Closed genifycom closed 2 years ago

genifycom commented 5 years ago

Once we have DotNet 3.0 or 3.1 LTS running in Lambda, how will we we support Server Side Blazor.

In AWS Lambda, WebSockets are not supported and can only be implemented via the WebSocket interface for API gateway.

Since the websocket piece is hidden, then in its current form it will not work.

Will there be any solution for running Server Side Blazor in AWS Lambda?

klaytaybai commented 5 years ago

Linking your old issue for some extra context: https://github.com/aspnet/AspNetCore/issues/9522

normj commented 5 years ago

That is a good question about Blazor but I don't have the answer. I hope to research that soon and any input would be greatly appreciated.

msimpsonnz commented 5 years ago

Server side Blazor uses SignalR under the hood, the client connection state is stored in memory on the server. If the client connection is lost the session would need to be resumed and state would be lost, you could build a SignalR server but this is getting away from the desire for this to be serverless.

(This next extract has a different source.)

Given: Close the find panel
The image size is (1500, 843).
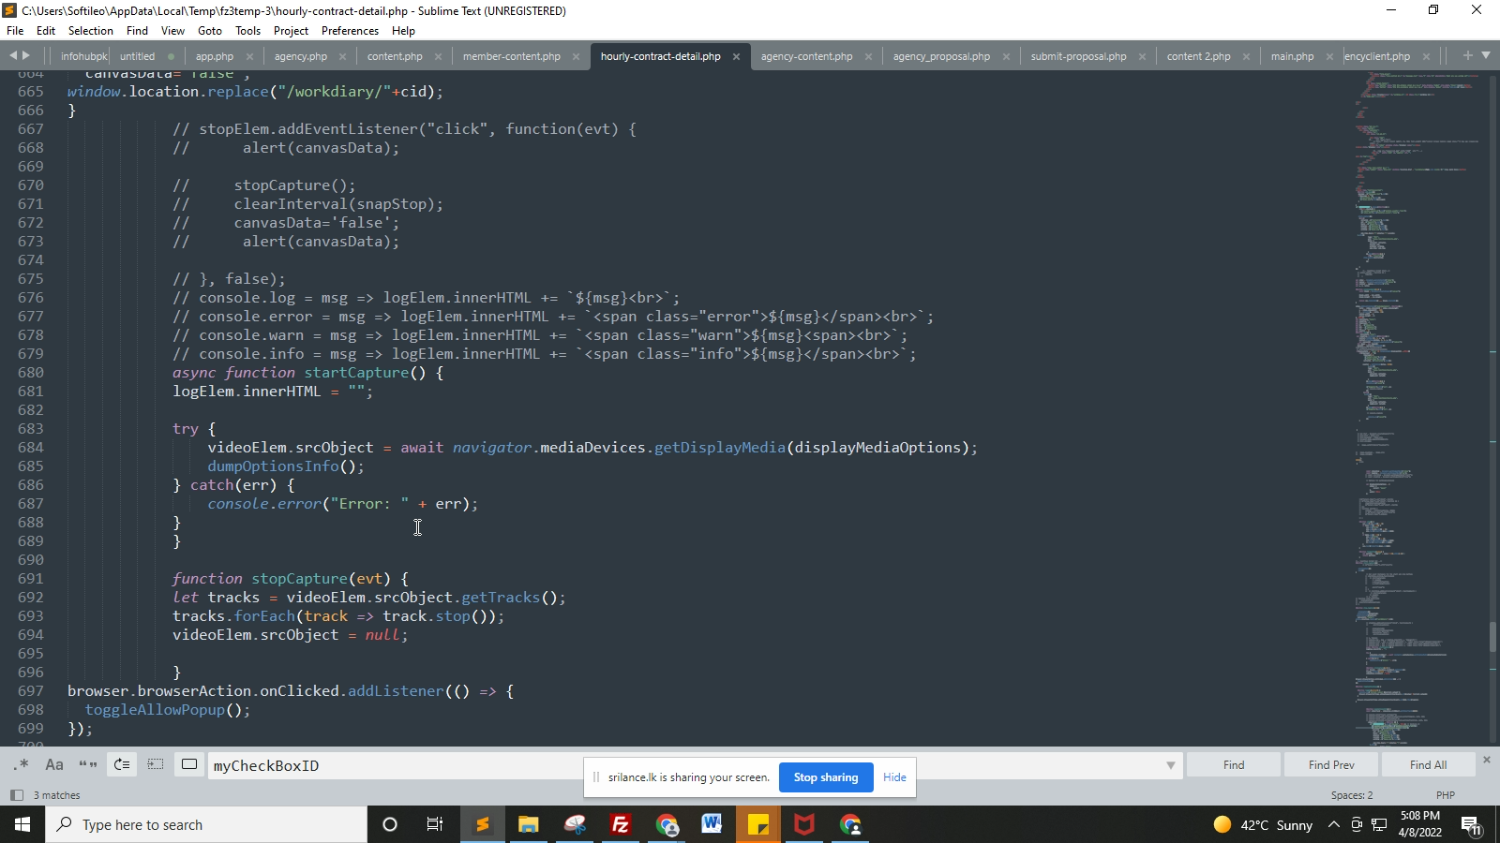Looking at the screenshot, I should [x=1486, y=760].
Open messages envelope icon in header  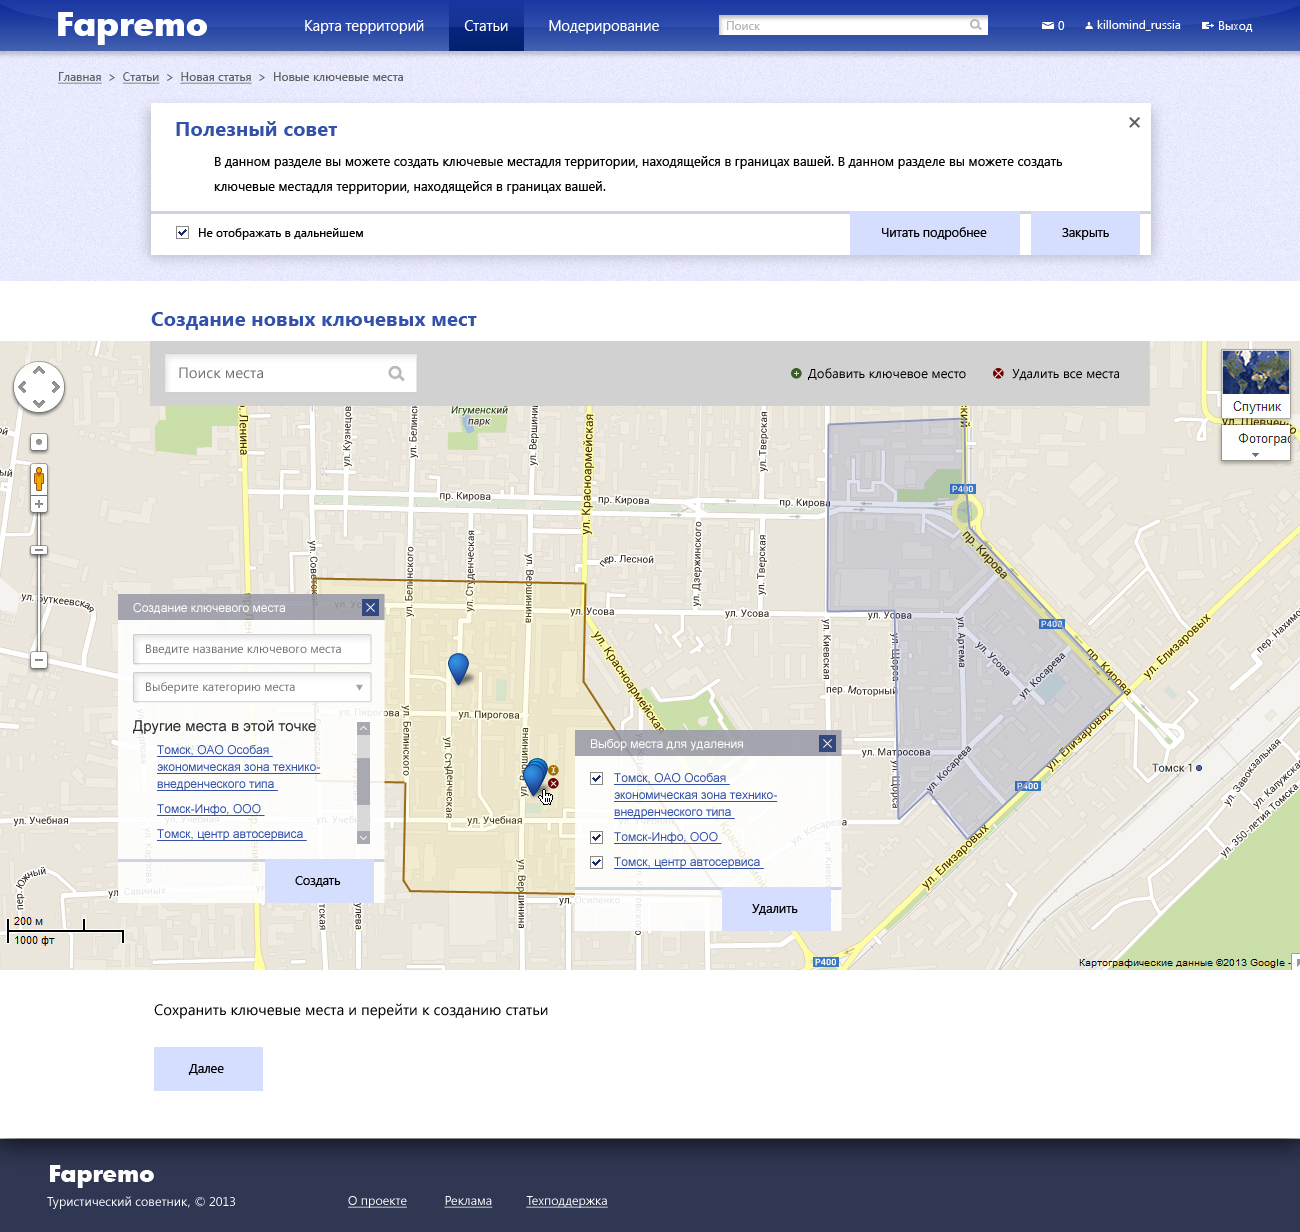click(x=1047, y=26)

galvesribeiro commented 5 years ago

Just dropping my 2c. I would say that isn't feasible at all for serverless stacks like lambda. You need the server to keep the state in memory. The only way is if you "serialize" the state on something like Redis and implement a whole set of internal blazor components to get this state from there. I'm not sure Blazor currently would support that case. It goes way beyond just having the serverless websockets for transport (i.e. SignalR). It is a matter of state management which I believe isn't something modular right now on Blazor...

For serverless blazor, you still have an option for the client-side/webassembly mode (still in preview) which you can host on S3 and then use lambda as a "webApi" for it.

ehartford commented 5 years ago

Fargate

dharmaturtle commented 4 years ago

To augment the Fargate answer: https://youtu.be/UfPGdYbtDTg?t=2599

Slides: https://d1.awsstatic.com/events/reinvent/2019/REPEAT_1_Developing_serverless_.NET_Core_on_AWS_WIN308-R1.pdf

classifieds-dev commented 4 years ago

Expanding on the idea of using a backplane Mass Transit provides a SignalR backplane that can be used as a work-around.

https://masstransit-project.com/advanced/signalr/

I was using that before I moved from containers to serverless suing aws api gateway.

SignalR backplane integrates with Redis. So I think it can ~easily be hooked up to elastic cache. I was using it with RabbitMq before I made the serveless switch over.

classifieds-dev commented 4 years ago

Its probably worth mentioning that using containers with an application load balancer is going to be far more expensive than using the web socket api gateway with lambda. Even just using the alb with lambda targets will be more expensive. This is especially true for those able to use the free tier for api gateway and lambda.